## Problem description
Find each line in the records below that contains the string "Viewport", and copy those lines out in full.

.....

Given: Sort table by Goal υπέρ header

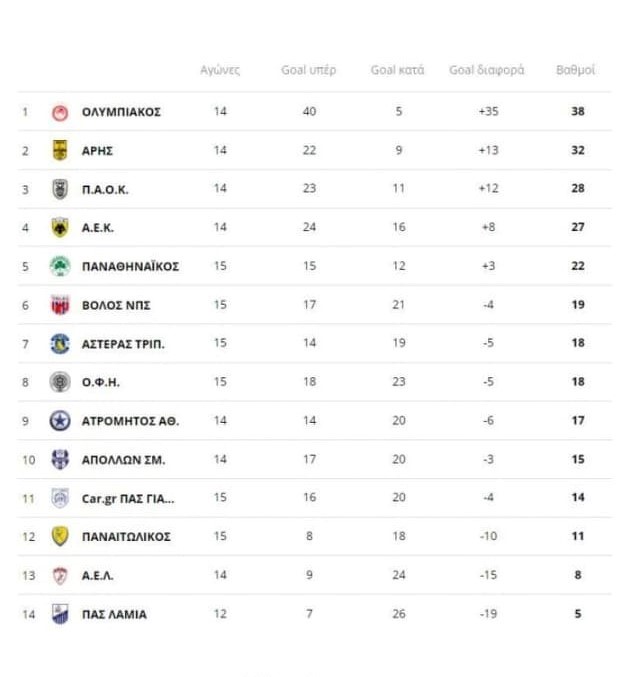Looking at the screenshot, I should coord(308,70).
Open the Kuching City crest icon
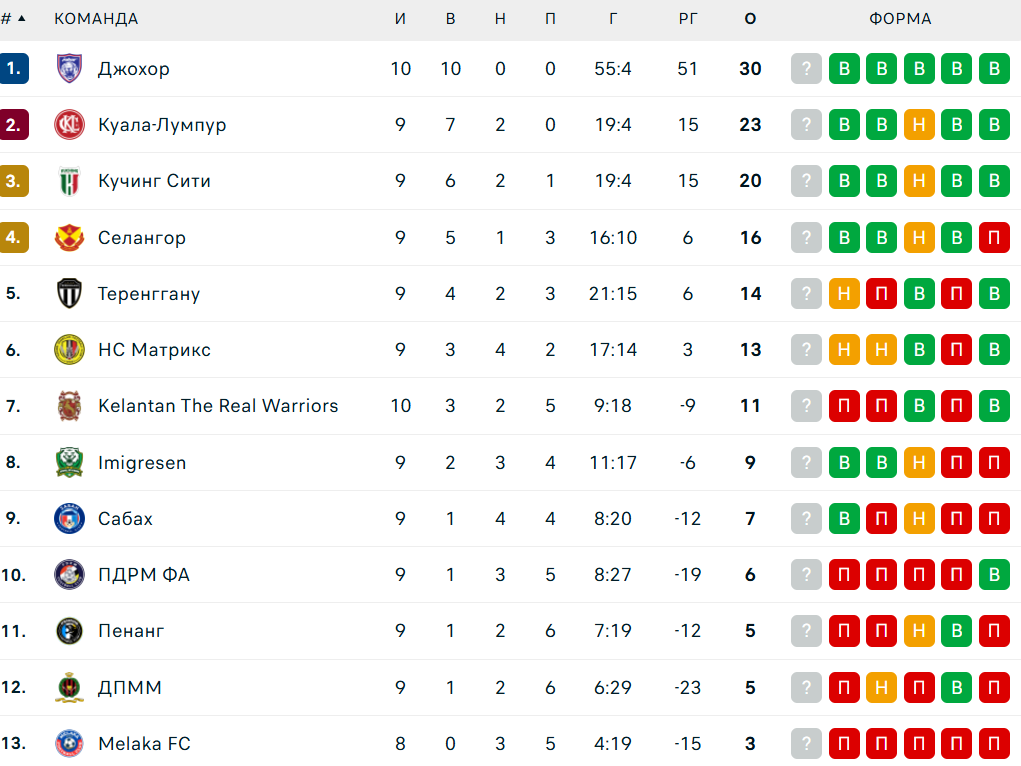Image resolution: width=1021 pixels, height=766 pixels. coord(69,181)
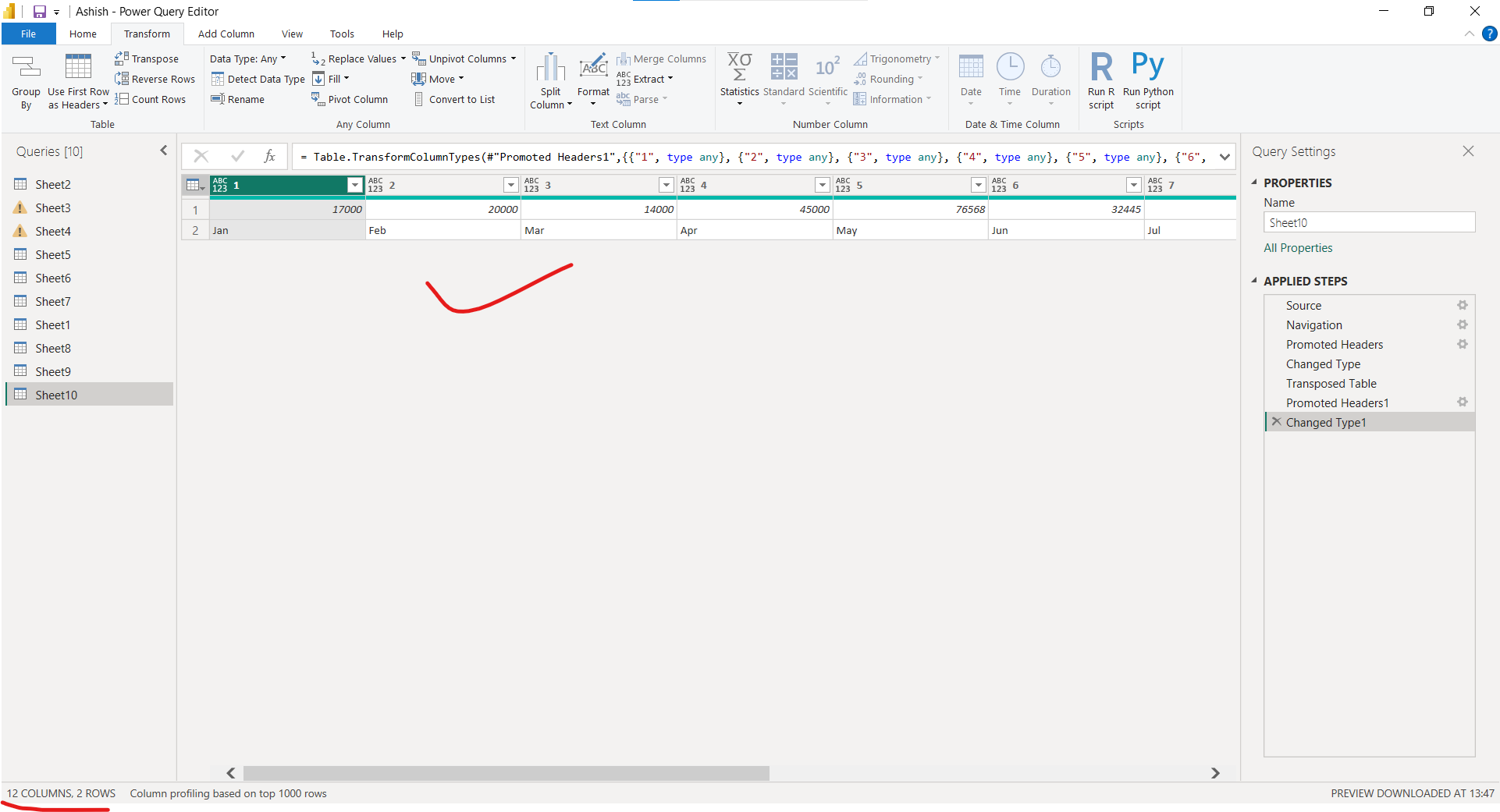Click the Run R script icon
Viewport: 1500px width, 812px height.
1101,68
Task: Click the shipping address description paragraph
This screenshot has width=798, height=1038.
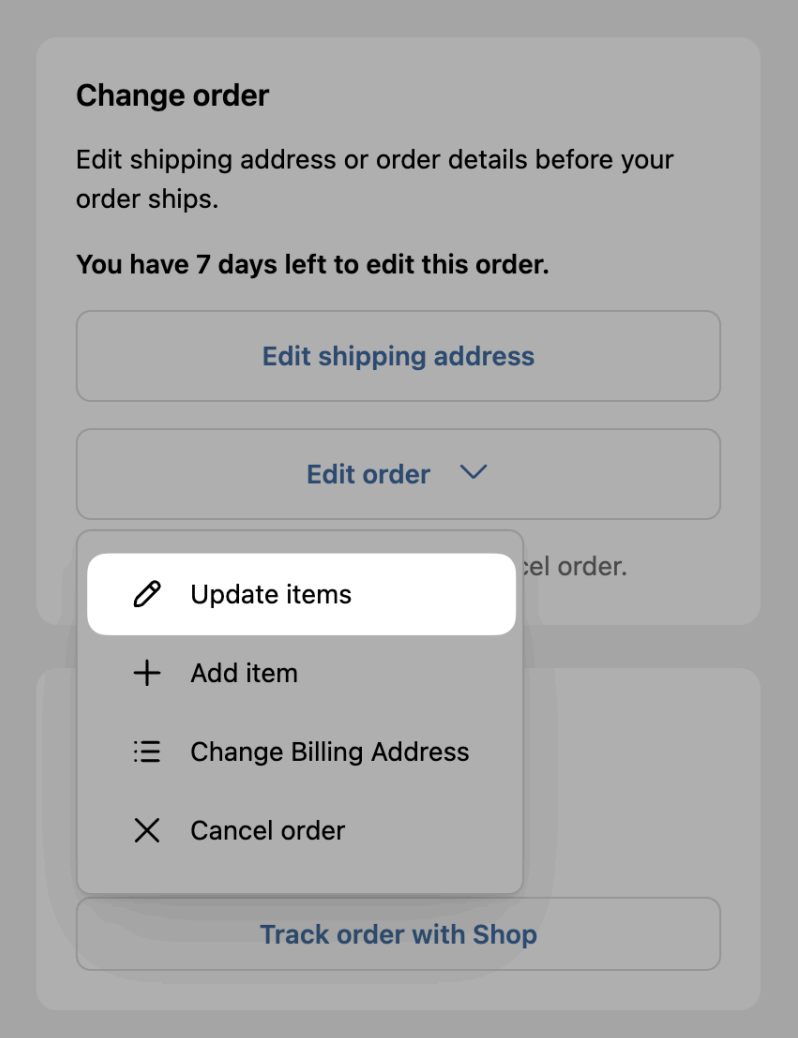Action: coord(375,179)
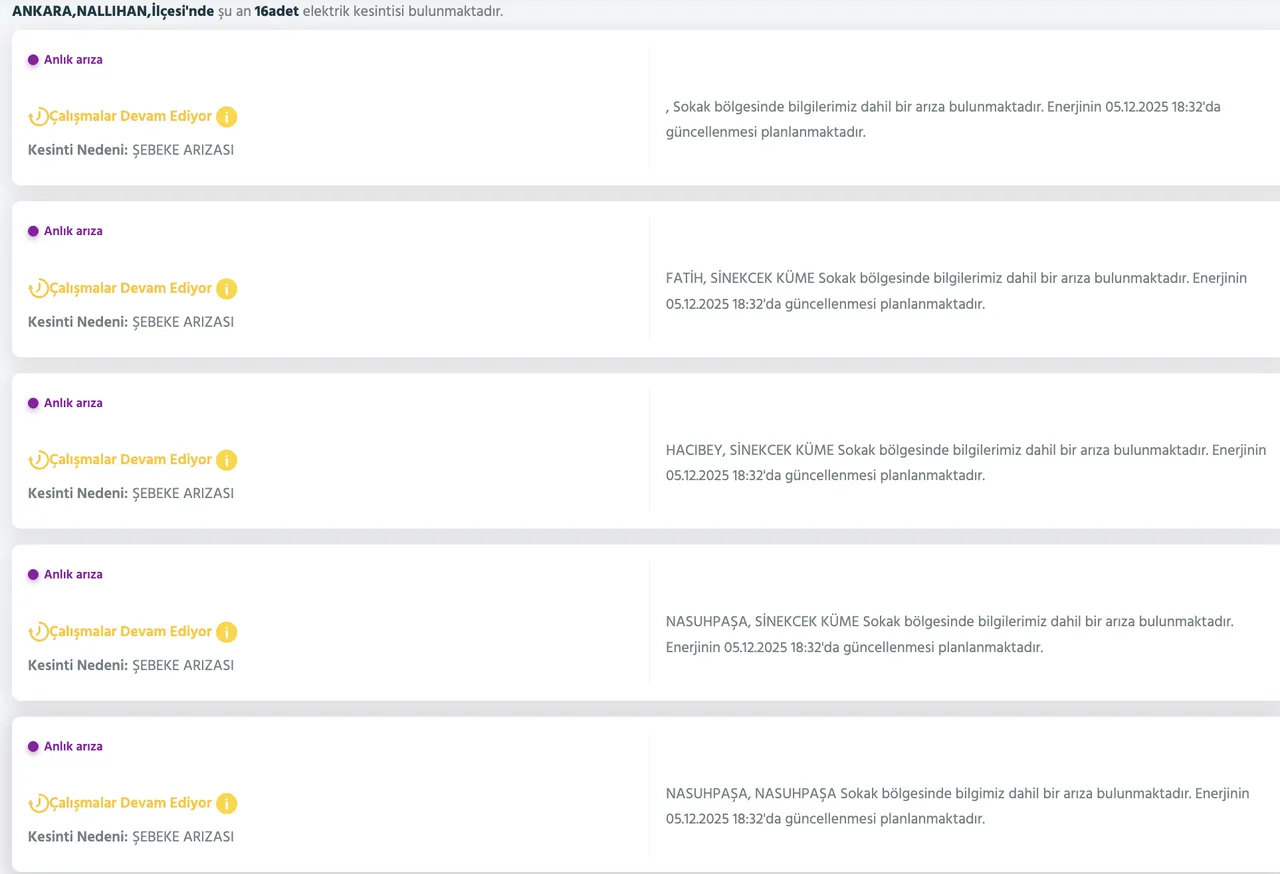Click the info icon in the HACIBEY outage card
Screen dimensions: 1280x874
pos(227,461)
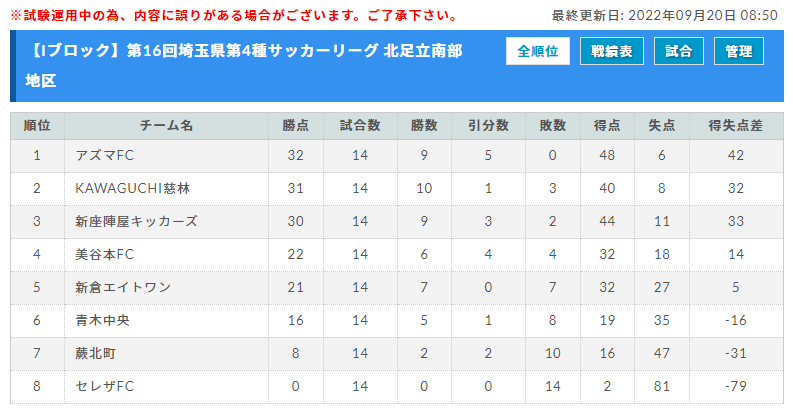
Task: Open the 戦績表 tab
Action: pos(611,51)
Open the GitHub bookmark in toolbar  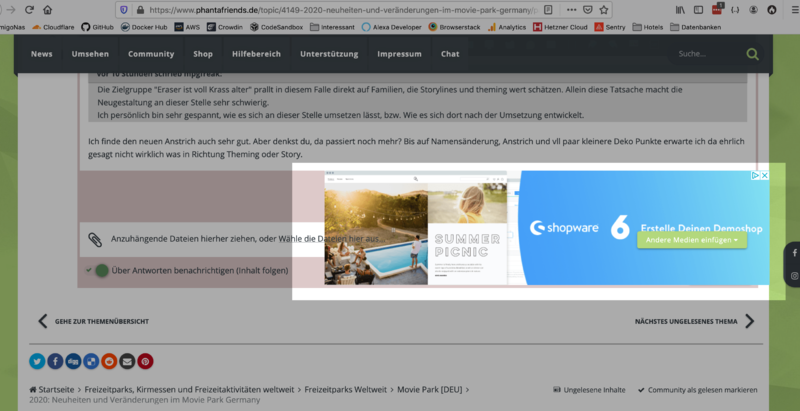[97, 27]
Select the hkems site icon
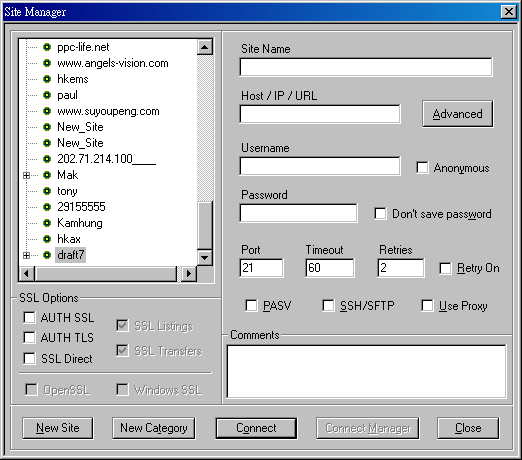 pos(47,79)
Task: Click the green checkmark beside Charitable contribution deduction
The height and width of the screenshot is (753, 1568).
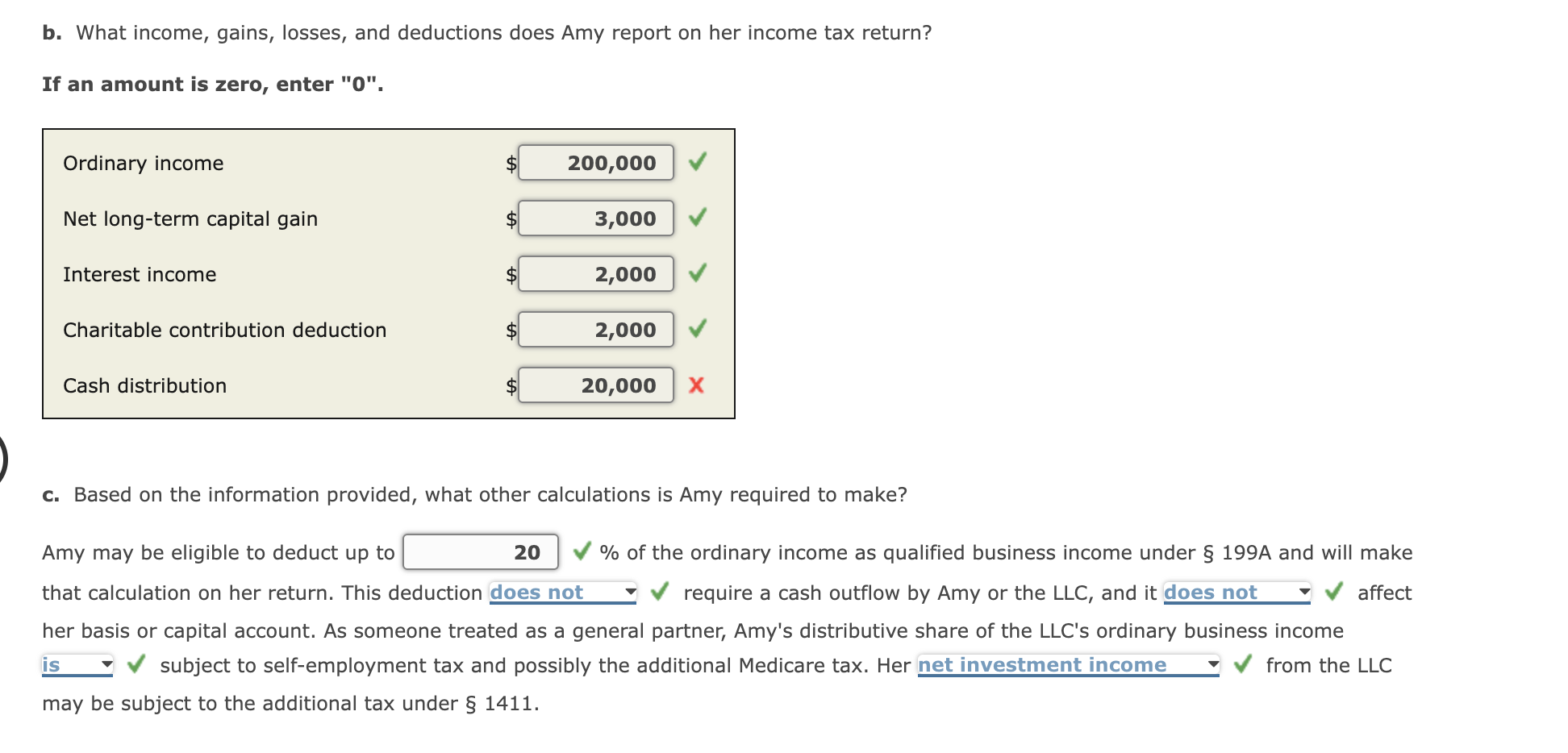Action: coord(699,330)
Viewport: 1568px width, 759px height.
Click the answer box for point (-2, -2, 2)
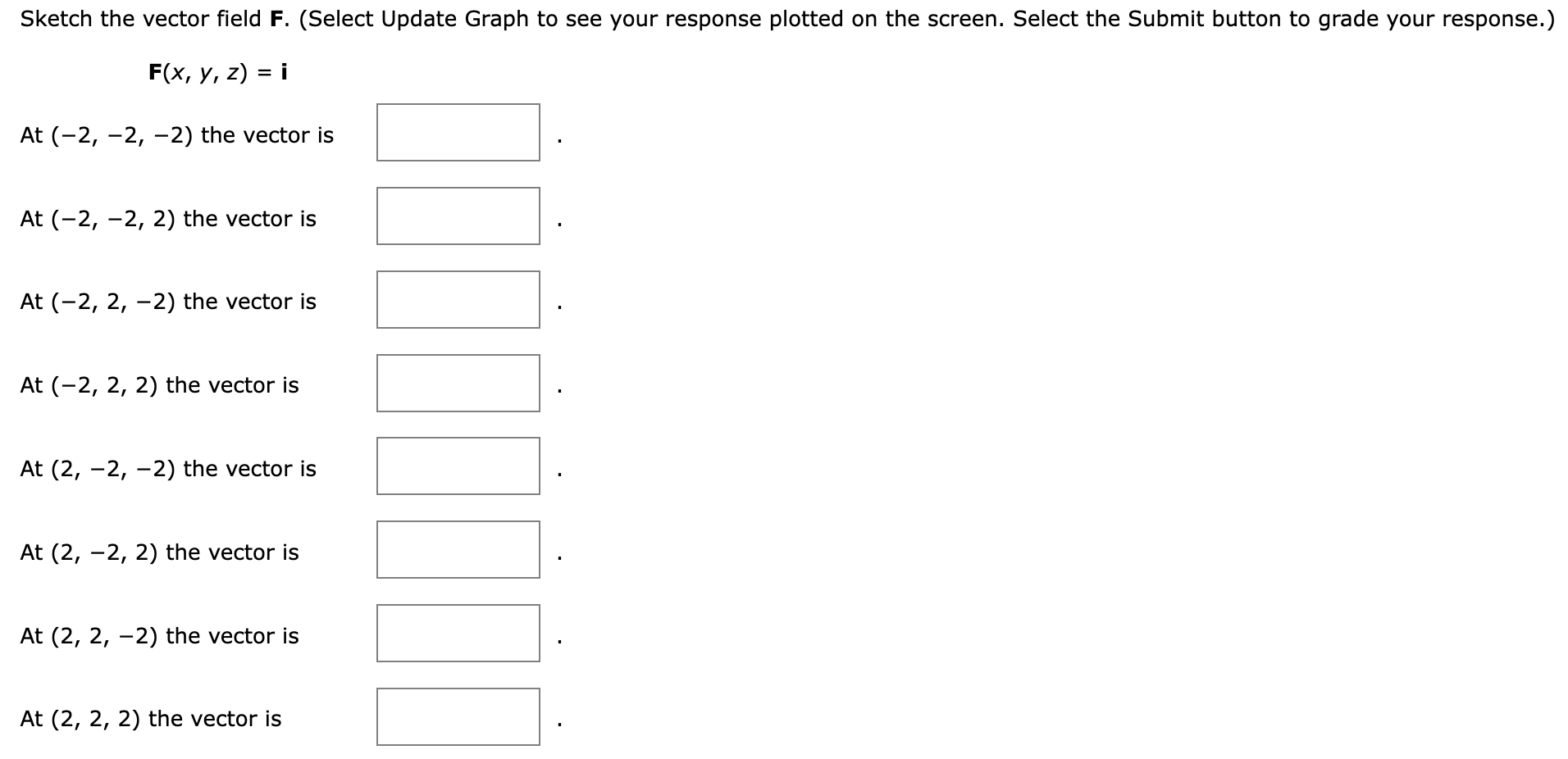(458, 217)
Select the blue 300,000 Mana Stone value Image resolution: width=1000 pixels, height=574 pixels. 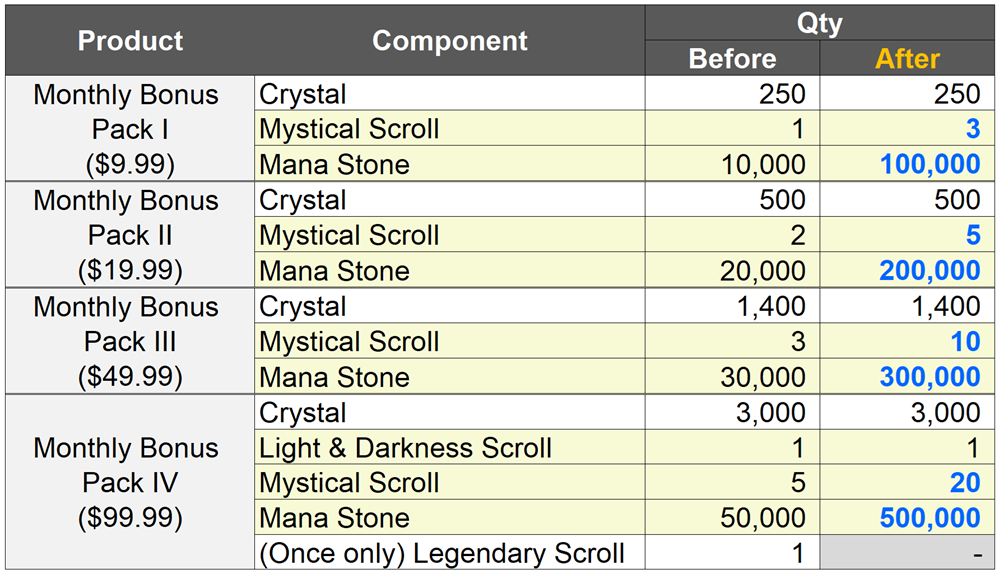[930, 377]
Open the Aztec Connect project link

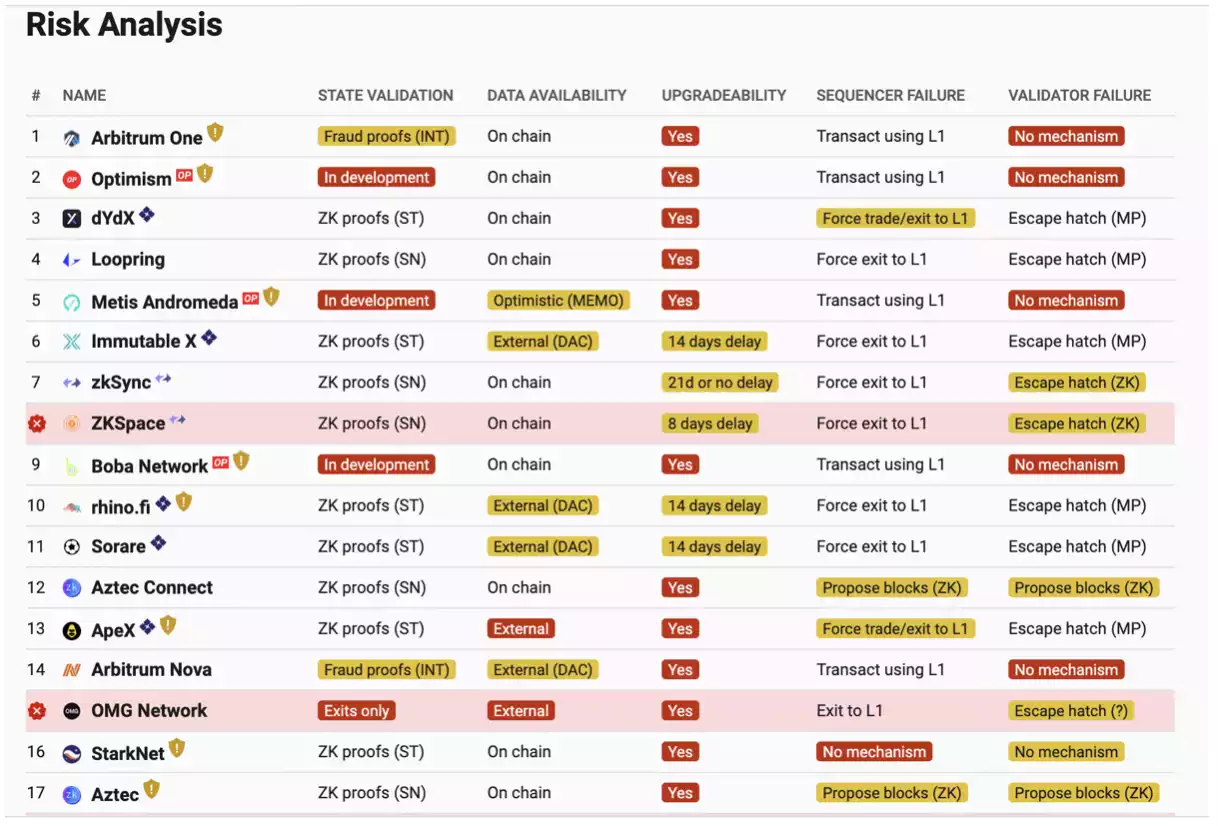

.....

## In response
Viewport: 1500px width, 812px height.
Viewport: 1568px width, 759px height.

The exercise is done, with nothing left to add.